**Passage to read**
* Begin *
# Biscuit Joiner Spacing



## Garbanzolasvegas (Jan 15, 2015)

When making solid wood panels using biscuits how far apart should one space the biscuits?


----------



## wapakfred (Jul 29, 2011)

I use them for alignment, and really don't have a set spacing. I guess at how many biscuits I want (maybe 5 across 60") and then space them more or less evenly. If you have an edge that will be cut, you'll want to not put any on the cut line (Doh!). The other thing you want to do is put them in the lower 2/3s of the board edge to help with the football shape that may telegraph through the surface if you're not careful. If both sides of the board panels will be seen, then perfectly centered on the edge might be a better option.


----------



## Ghidrah (Jan 20, 2015)

For me it also depends on the thickness of the board. The greater the crown the closer I put them, I never went closer than 6" spacing. I also glue them into their slots, all possible effort to keep junk together.


----------



## TheFridge (May 1, 2014)

What he said


----------



## MT_Stringer (Jul 21, 2009)

I don't use anything but glue and clamps.


----------



## firefighterontheside (Apr 26, 2013)

I do about 12". I don't measure.
* End *
**Entries provided**
* Begin *
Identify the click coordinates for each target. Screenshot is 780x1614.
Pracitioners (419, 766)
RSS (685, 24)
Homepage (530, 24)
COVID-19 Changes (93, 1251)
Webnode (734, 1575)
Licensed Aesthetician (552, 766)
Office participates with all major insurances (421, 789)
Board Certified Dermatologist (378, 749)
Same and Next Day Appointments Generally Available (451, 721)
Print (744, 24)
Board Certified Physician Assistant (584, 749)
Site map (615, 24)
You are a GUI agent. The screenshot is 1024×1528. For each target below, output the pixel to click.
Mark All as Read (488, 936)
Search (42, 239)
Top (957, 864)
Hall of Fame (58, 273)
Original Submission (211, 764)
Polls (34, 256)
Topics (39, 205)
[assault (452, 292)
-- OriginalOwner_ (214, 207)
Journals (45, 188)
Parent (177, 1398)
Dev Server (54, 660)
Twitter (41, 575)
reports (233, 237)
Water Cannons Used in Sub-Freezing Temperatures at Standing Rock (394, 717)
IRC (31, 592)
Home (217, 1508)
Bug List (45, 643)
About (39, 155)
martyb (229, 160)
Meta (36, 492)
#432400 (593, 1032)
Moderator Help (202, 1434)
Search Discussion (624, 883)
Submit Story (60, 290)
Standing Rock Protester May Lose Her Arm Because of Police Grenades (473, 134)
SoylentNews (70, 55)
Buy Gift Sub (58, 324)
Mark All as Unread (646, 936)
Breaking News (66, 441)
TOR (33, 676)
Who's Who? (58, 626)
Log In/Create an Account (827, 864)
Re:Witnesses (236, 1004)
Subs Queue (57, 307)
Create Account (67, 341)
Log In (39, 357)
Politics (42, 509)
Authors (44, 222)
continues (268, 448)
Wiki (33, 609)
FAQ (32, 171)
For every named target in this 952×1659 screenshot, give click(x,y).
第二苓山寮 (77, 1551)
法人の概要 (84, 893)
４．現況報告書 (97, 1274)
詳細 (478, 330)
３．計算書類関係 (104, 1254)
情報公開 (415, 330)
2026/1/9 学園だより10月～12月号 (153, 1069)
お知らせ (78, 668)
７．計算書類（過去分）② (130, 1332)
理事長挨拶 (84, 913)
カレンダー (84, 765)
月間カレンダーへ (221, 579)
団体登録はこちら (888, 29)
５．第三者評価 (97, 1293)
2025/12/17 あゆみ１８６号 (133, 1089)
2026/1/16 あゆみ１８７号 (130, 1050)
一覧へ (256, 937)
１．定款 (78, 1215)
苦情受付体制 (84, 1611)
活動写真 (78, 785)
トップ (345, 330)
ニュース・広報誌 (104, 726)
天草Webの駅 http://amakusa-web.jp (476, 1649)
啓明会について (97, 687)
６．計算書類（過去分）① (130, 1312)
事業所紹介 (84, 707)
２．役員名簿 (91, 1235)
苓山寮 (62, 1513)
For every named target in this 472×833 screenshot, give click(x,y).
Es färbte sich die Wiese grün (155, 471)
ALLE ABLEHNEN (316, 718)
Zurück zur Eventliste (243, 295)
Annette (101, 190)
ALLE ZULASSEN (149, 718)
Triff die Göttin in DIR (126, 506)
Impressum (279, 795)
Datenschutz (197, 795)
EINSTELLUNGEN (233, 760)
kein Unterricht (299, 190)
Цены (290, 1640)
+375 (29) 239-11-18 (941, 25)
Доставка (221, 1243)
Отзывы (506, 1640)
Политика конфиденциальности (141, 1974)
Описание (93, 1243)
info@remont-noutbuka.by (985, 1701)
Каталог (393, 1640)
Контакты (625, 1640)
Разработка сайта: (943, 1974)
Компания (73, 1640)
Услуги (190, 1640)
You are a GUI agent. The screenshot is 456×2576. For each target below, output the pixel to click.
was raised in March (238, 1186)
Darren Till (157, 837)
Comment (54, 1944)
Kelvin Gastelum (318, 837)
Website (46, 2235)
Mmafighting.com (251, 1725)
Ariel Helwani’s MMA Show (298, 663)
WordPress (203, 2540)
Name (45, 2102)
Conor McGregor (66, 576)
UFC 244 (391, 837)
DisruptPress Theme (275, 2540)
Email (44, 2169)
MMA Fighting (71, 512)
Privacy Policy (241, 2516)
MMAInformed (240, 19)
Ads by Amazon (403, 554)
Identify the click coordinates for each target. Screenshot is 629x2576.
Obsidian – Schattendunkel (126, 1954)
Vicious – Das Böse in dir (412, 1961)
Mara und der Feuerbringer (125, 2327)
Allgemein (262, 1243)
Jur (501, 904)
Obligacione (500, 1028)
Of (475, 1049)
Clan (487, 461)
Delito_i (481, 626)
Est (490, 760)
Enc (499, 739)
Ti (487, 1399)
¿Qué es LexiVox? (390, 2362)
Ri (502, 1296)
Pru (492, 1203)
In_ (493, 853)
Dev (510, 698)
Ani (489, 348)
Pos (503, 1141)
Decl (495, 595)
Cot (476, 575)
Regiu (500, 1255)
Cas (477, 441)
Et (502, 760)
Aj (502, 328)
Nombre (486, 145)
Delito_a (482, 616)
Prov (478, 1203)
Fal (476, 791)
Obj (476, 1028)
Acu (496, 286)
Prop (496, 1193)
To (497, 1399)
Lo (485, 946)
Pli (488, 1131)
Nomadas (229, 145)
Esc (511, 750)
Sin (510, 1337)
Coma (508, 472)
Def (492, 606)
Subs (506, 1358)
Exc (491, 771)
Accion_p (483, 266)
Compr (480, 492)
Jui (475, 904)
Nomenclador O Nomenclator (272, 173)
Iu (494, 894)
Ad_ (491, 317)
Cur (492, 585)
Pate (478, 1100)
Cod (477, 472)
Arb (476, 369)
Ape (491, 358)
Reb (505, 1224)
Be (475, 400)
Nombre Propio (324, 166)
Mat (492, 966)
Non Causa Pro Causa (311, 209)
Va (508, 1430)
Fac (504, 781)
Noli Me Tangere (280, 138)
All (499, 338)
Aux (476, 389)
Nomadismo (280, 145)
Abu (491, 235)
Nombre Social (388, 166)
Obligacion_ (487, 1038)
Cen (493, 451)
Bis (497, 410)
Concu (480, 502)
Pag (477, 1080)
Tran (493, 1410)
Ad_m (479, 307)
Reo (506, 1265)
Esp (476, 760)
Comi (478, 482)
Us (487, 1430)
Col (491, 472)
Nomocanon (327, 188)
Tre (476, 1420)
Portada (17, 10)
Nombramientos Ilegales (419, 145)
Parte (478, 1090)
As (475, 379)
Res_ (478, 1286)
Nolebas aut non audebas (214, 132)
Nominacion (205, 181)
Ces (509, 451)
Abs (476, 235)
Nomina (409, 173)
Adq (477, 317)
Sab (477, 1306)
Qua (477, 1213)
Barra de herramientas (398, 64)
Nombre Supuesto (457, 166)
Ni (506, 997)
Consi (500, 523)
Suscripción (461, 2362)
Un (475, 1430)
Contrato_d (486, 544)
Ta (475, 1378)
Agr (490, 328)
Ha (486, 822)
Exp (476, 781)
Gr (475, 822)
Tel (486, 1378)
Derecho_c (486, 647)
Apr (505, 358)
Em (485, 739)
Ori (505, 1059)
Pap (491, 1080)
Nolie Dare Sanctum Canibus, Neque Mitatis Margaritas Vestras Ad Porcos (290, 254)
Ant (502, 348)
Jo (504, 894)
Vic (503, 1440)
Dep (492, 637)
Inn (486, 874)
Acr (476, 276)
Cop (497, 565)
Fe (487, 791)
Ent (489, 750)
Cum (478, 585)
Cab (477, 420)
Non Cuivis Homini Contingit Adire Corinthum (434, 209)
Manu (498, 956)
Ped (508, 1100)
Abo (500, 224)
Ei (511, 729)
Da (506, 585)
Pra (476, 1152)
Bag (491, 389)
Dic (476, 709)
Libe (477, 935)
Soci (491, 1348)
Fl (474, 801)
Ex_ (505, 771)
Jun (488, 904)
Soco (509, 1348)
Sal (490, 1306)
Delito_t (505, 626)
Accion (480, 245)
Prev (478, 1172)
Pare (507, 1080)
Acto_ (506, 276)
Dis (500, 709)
* End *
**Requests**
a – In the forum thread on biscuit joiner spacing, what is the closest spacing Ghidrah says he has ever used?
b – Extend the forum thread on biscuit joiner spacing beyond its final post.

**Responses to the tasks**
a – 6 inches.

b –
----------



## pjones46 (Mar 1, 2011)

Just be careful to plan the spacing so you do not cut into them on the finshed panel and expose them.


----------



## Picklehead (Feb 12, 2013)

So far the average space between my biscuits is about two years.


----------



## Ghidrah (Jan 20, 2015)

I did a similar screw up about 15yrs ago on a set of doors for a vanity. I ran a mahogany spline too long along the length of re-sawn panel boards then when I ran them through the router table for the panel cuts I exposed the mahogany splines. These re-sawed panels had beautiful medullary figuring and they were wrecked. Until the owner saw the mistake and liked the contrasting color, go figure. By the time I was done I ended up applying swirly oak string inlay to the doors.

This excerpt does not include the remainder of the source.